Le Supplément au Voyage de Bougainville, ou Dialogue entre A et B sur l’inconvénient d’attacher des idées morales à certaines actions physiques qui n’en comportent pas, est un conte philosophique de Denis Diderot, écrit en 1772, et paru en 1796 à titre posthume. A et B discutent dans le court dialogue, ou conte ou roman, du « Voyage autour du monde », de Bougainville, récemment publié en 1771. Bougainville, l’un des plus grands navigateurs français avec La Pérouse, écrit son livre Voyage autour du monde, au retour de son voyage (autour du monde) qui lui aura pris quatre ans. On ne va pas en parler en détail, mais ce qui est à noter, c’est que le livre connaît aussitôt un succès de librairie, principalement du bouche à oreille, en grande partie en raison de sa description enthousiaste du paradis polynésien, et surtout de Tahiti, où se passe l’action du Supplément, comme l’observateur et le connaisseur de Tahiti l’auront déjà observé par la couverture, illustration originale des Editions de Londres, qui représente A et B, avec la Boudeuse, le bateau de Bougainville, s’éloignant au loin. Ces regards désabusés, ironiques, des deux indigènes sur la couverture, sont familiers. C’est le même regard que l’on retrouve de nos jours sur les visages des indigènes du monde entier, lorsqu’ils regardent l’avion de touristes s’éloigner dans le ciel.

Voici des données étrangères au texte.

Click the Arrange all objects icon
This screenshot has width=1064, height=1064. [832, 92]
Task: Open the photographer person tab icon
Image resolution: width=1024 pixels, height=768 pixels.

Plutôt que de s’extasier sur ce qui deviendra le mythe du bon sauvage, ou de dépeindre Tahiti comme la panacée humaine, Diderot sautera sur l’occasion pour critiquer, dans une tradition toute voltairienne, la société et l’époque dans laquelle il vit. A travers des dialogues parsemés de réflexions sur le droit naturel, la morale, Dieu évidemment (sujet très à la mode au XVIIIème siècle), la liberté, il introduit et alterne les personnages, A et B, L’AUMÔNIER et Orou, et les récits (les adieux du vieillard).
A la fin du conte, pourrait-on même soupçonner les prémices d’une pensée anarchiste, en opposition à la Monarchie, ce que la Révolution pervertira en changeant la structure de l’ordre mais sans en altérer les fondations morales ?
Jugez par vous-mêmes :
« - […] J’en appelle toutes les institutions politiques, civiles et religieuses : examinez-les profondément ; et je me trompe fort, ou vous y verrez l’espèce humaine pliée de siècle en siècle au joug qu’une poignée de fripons se promettait de lui imposer. Méfiez-vous de celui qui veut mettre de l’ordre. Ordonner, c’est toujours se rendre maître des autres en les gênant : et les Calabrais sont presque les seuls à qui la flatterie des législateurs n’en ait point encore imposé.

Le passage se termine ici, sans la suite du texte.